Prevention and prompt treatment of IDA is needed to improve short- and long-term neurodevelopmental outcomes. Therefore, assessing needs for iron supplementation or treatment should be at the forefront of care starting in our youngest patients. Patients without identifiable risk factors, with lack of response to oral therapy, or with severe disease may benefit from additional work-up and referral to a pediatric hematologist.

 

References:

  1. Gupta PM, Perrine CG, Mei Z, Scanlon KS. Iron, anemia, and iron deficiency anemia among young children in the United States [published correction appears in Nutrients. 2017 Aug 15;9(8):]. Nutrients. 2016;8(6):330. Published 2016 May 30. doi:10.3390/nu8060330.
  2. Gupta PM, Hamner HC, Suchdev PS, Flores-Ayala R, Mei Z. Iron status of toddlers, nonpregnant females, and pregnant females in the United States. Am J Clin Nutr. 2017;106(Suppl 6):1640S-1646S. doi:10.3945/ajcn.117.155978.
  3. McCarthy EK, Dempsey EM, Kiely ME. Iron supplementation in preterm and low-birth-weight infants: a systematic review of intervention studies. Nutr Rev. 2019;77(12):865-877. doi:10.1093/nutrit/nuz051.
  4. American Academy of Pediatrics. Screening for Anemia. In: McInerny TK, Adam HM, Campbell DE, DeWitt TG, Foy JM, Kamat DM, eds. American Academy of Pediatrics Textbook of Pediatric Care. American Academy of Pediatrics; 2017.
  5. Peyrin-Biroulet L, Williet N, Cacoub P. Guidelines on the diagnosis and treatment of iron deficiency across indications: a systematic review. Am J Clin Nutr. 2015;102(6):1585-1594. doi:10.3945/ajcn.114.103366.
  6. Camaschella C. Iron-deficiency anemia. N Engl J Med. 2015;372(19):1832-1843. doi:10.1056/NEJMra1401038.
  7. Baker RD, Greer FR; Committee on Nutrition American Academy of Pediatrics. Diagnosis and prevention of iron deficiency and iron-deficiency anemia in infants and young children (0-3 years of age).
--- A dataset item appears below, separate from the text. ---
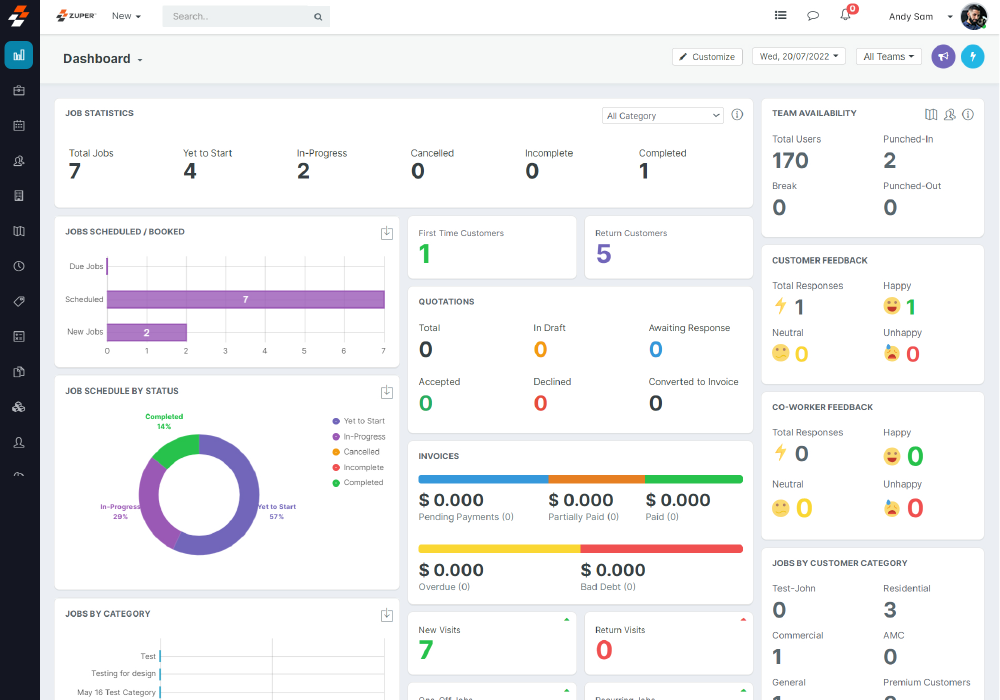The height and width of the screenshot is (700, 1000).
Task: Click the info icon in Job Statistics
Action: point(737,115)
Pediatrics. 2010;126(5):1040-1050. doi:10.1542/peds.2010-2576.
  8. Powers JM, Buchanan GR, Adix L, Zhang S, Gao A, McCavit TL. Effect of low-dose ferrous sulfate vs. iron polysaccharide complex on hemoglobin concentration in young children with nutritional iron-deficiency anemia: A randomized clinical trial. JAMA. 2017;317(22):2297-2304. doi:10.1001/jama.2017.6846.
  9. Powers JM, Daniel CL, McCavit TL, Buchanan GR. Deficiencies in the management of iron deficiency anemia during childhood. Pediatr Blood Cancer. 2016;63(4):743-745. doi:10.1002/pbc.25861.
  10. Powers JM, Buchanan GR. Disorders of iron metabolism: New diagnostic and treatment approaches to iron deficiency. Hematol Oncol Clin North Am. 2019;33(3):393-408. doi:10.1016/j.hoc.2019.01.006.
  11. Finkelstein JL, Herman HS, Guetterman HM, Peña‐Rosas JP, Mehta S. Daily iron supplementation for prevention or treatment of iron deficiency anaemia in infants, children, and adolescents. Cochrane Database Syst Rev. 2018;2018(12):CD013227. Published 2018 Dec 17. doi:10.1002/14651858.CD013227.